Bizzarro also noted that, during Corbett’s administration, job growth in Pennsylvania dropped to the lowest in the nation. Additionally, business taxes were reduced by $2.1 billion over four years while the Corbett administration maxed out its line of credit.
State Sen. Sean D. Wiley (D-Erie) also released a similar statement, saying, “I joined my colleagues in voting against this budget knowing it was filled with gimmicks and one-time revenue sources that would lead to this built-in shortfall.” Wiley mentioned that he and his team had spent the past few years trying to find new, more stable sources of revenue, such as the taxation of Marcellus shale extraction and an expansion to Medicaid.
However, these proposals were shot down by what he calls “bipartisan bickering.” Wiley considers it crucial, especially in this time of financial crisis, for both parties to come forward ready to compromise. He stated in his press release that “…this is no doubt going to be an extremely difficult year. It is critical… that the members of both the Senate and the House prepare to come to the table ready and willing to compromise.”
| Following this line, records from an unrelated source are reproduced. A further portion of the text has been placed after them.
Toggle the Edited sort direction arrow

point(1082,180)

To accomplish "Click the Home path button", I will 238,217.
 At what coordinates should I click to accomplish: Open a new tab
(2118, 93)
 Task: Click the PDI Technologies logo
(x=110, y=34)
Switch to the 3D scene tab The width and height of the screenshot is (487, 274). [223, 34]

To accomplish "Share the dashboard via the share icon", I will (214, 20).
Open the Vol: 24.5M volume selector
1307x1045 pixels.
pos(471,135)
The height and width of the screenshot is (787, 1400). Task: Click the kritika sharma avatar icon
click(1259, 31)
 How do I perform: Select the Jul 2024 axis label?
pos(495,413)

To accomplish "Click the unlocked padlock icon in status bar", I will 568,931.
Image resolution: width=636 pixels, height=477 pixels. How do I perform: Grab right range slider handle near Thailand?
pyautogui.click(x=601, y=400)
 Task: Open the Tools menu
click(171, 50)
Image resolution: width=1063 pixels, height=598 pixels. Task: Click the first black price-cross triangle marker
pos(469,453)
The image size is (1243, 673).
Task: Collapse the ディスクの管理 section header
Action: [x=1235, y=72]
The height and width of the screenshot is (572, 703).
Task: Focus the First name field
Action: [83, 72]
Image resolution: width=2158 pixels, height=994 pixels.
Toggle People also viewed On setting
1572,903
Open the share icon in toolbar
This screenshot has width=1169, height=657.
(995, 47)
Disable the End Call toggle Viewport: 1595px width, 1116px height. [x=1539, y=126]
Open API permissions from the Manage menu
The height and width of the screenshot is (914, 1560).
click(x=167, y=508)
State Rep. Bizzarro shared a similar viewpoint, stating, “It’s going to take considerable time to help make up the massive budget deficit the state faces. That’s why it’s important that both parties come to the table to find new solutions to address this crisis.”
Looking to the future, Bizzarro added, “We can and must do better for future generations, who are depending on us to make Pennsylvania a place where they can prosper…we’ll only succeed if we keep the best interests of all Pennsylvanians in mind.”
No matter how you cut it, the financial forecast in Pennsylvania is a grim one. Sen. Wiley has expressed confidence in Governor-elect Tom Wolf and his team, but it will take more than simple confidence to cover a deficit of this size.